His flatmate, a former Dunedin Rugby Club team-mate Richard Naylor, who was in Bali with Mr Denton, told The West Australian newspaper he had lost his best mate.

"I just loved him with all my heart. He was a keen sportsman and always gave 100 per cent in everything he did. He's the most amazing guy and I cannot speak highly enough of him."

Mr Denton had been in Bali for a day before his death.

Mr Naylor said it was his friend's first visit to Bali and he had been excited.

He said his friend had not been injured and nothing had seemed wrong before the Friday evening. He did not want to speculate on what happened.

"Until the tests are done, no-one knows what occurred. My heart goes out to his family - who he was very close to - and Dents is going to be greatly missed by anyone he's crossed paths with."

Mr Sauer said Mr Denton was considered a great leader among his peers, the junior players and old boys at the club.

"He was just one of those guys who was incredible around the club."

Rugby West Australia chief executive Vern Reid said the West Australian rugby community had been hit hard by the death of Mr Denton, who, he said, was a talented and dedicated player.

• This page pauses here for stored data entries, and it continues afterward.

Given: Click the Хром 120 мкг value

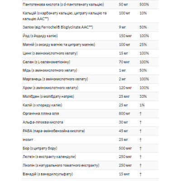Looking at the screenshot, I should click(125, 88).
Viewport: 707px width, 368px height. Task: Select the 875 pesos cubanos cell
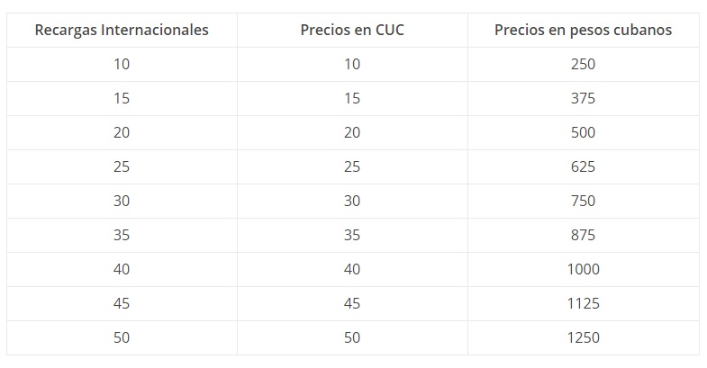point(583,235)
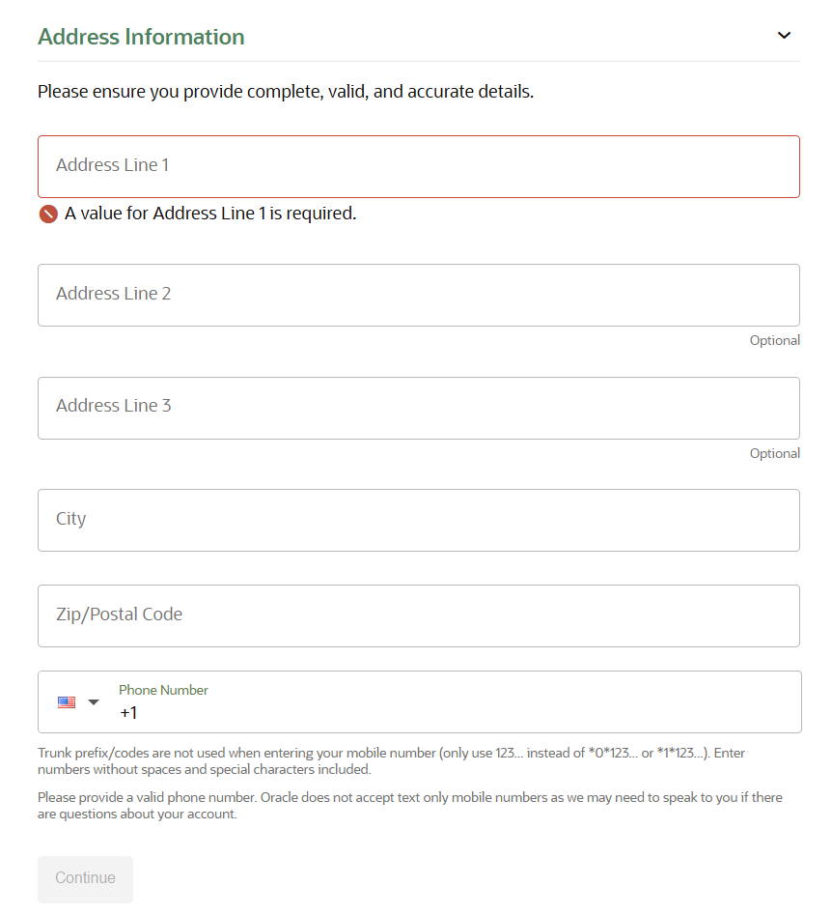Click the complete and accurate details message
The height and width of the screenshot is (915, 832).
(284, 91)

His boss at LandCorp described the project manager as charismatic and a great organiser.

Ross Hanson, who coached Mr Denton when he was with the Dunedin Rugby Club, and who was a friend of the Denton family, described Mr Denton as an outstanding young man.

"He was a very personable, open fellow and a great team member. I had enormous respect for him and do for his whole family."

Mr Denton would be greatly missed by the Dunedin Rugby Club and the whole Dunedin community, Mr Hanson said.

In a tribute posted on the Nedlands Rugby Union Football Club website, the club offered its condolences to the Dentons.

"We remember Michael Peter Denton for allowing us time to enjoy his company, his humour, his dedication, his commitment to the team and club.

"Dents, you have the total respect of everyone at Neddies, you are a champion and a true leader. Rest in peace brother, you will always live on at our club. We love you."

His sister Louise Denton, who flew home to Dunedin from Toronto to be with her family, said her brother had been described perfectly in the tributes. She, her three brothers and their mother Ruth hoped to have Mr Denton's body home this week, and a service would be held next week.

The family had had no news yet about what had caused her brother to become ill, she said.